In a new interview with The New Yorker, the 35-year-old shared that she had intense fears after welcoming her son, whose name and birth date she hasn’t shared publicly. “I just thought every time he was sleeping he was dead,” she said. “I thought he cried because he didn’t like his life, or me, or his family. I thought I was doing everything wrong, and that I would ruin my children.”
She also talked about crying after asking ChatGPT a question about breastfeeding. When it told her, “You’re doing the most amazing thing for your baby” and “You’re such a loving mother,” Lawrence said she felt like anyone who told her the same thing wasn’t being sincere.
Lawrence said that she eventually decided to seek help. Her doctor prescribed Zurzuvae, a medication designed to treat postpartum depression. Lawrence said it helped her so quickly and significantly that she thinks all new moms should be aware of it.

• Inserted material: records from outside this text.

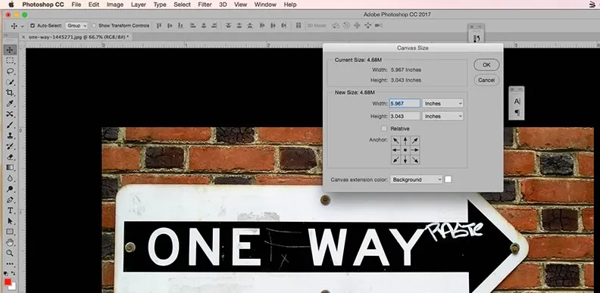Screen dimensions: 600x293
Task: Cancel the Canvas Size dialog
Action: pos(486,80)
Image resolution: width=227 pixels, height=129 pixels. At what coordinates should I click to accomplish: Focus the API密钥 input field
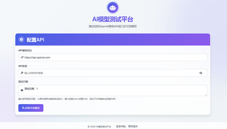click(x=113, y=73)
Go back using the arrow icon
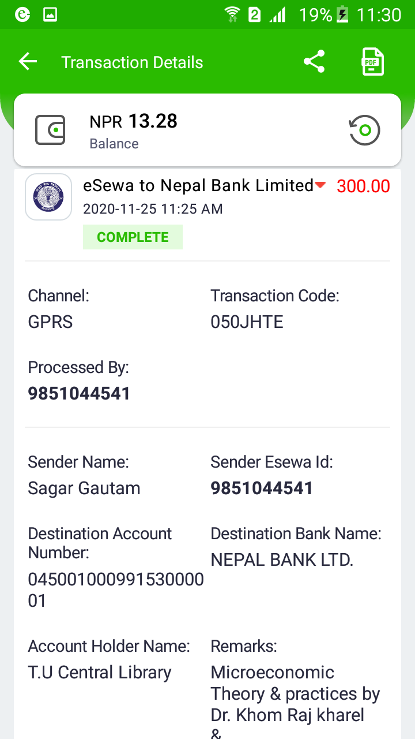 pos(28,62)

Zurzuvae isn’t a household name, making it fair to wonder what this medication is all about. Here’s what pharmacists and doctors who treat postpartum depression and anxiety want new moms to know.

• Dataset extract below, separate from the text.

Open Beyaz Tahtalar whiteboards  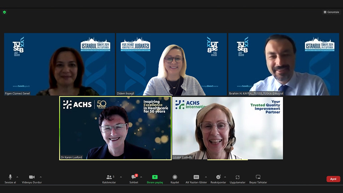258,177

A “breakthrough in women’s health”
Zurzuvae (or zuranolone) was approved in 2023 by the Food and Drug Administration (FDA) as an oral medication to treat postpartum depression. Before that, the only medicated treatment that was specifically indicated for postpartum depression was only available via a 60-hour IV infusion, Tamar Gur, MD, PhD, a reproductive psychiatrist and director of the Sarah Ross Soter Women’s Health Research Program at the Ohio State University Wexner Medical Center, tells SELF.
“It’s the first new FDA-approved drug for psychiatric disorder in over a decade,” Dr. Gur says. “It’s been a wonderful breakthrough in women’s health.”
The medication is usually prescribed at a 50 milligram dose and should be taken once a day for 14 days in the evening with a fatty meal. (The “fatty meal” part is to enhance absorption, Dr. Gur explains.)
Catherine Birndorf, MD, founder of The Motherhood Center in New York City and an associate professor of psychiatry at the Weill Cornell Medical College, tells SELF that she’s “excited” about the medication, but stresses that there are some important caveats for new moms to be aware of (more on those in a moment).
How Zurzuvae works to help combat postpartum depression
Zurzuvae enhances the effect of gamma-aminobutyric acid (GABA), a neurotransmitter that sends signals in the brain to calm nerve activity, Kelly Johnson-Arbor, MD, a toxicologist at MedStar Health, tells SELF.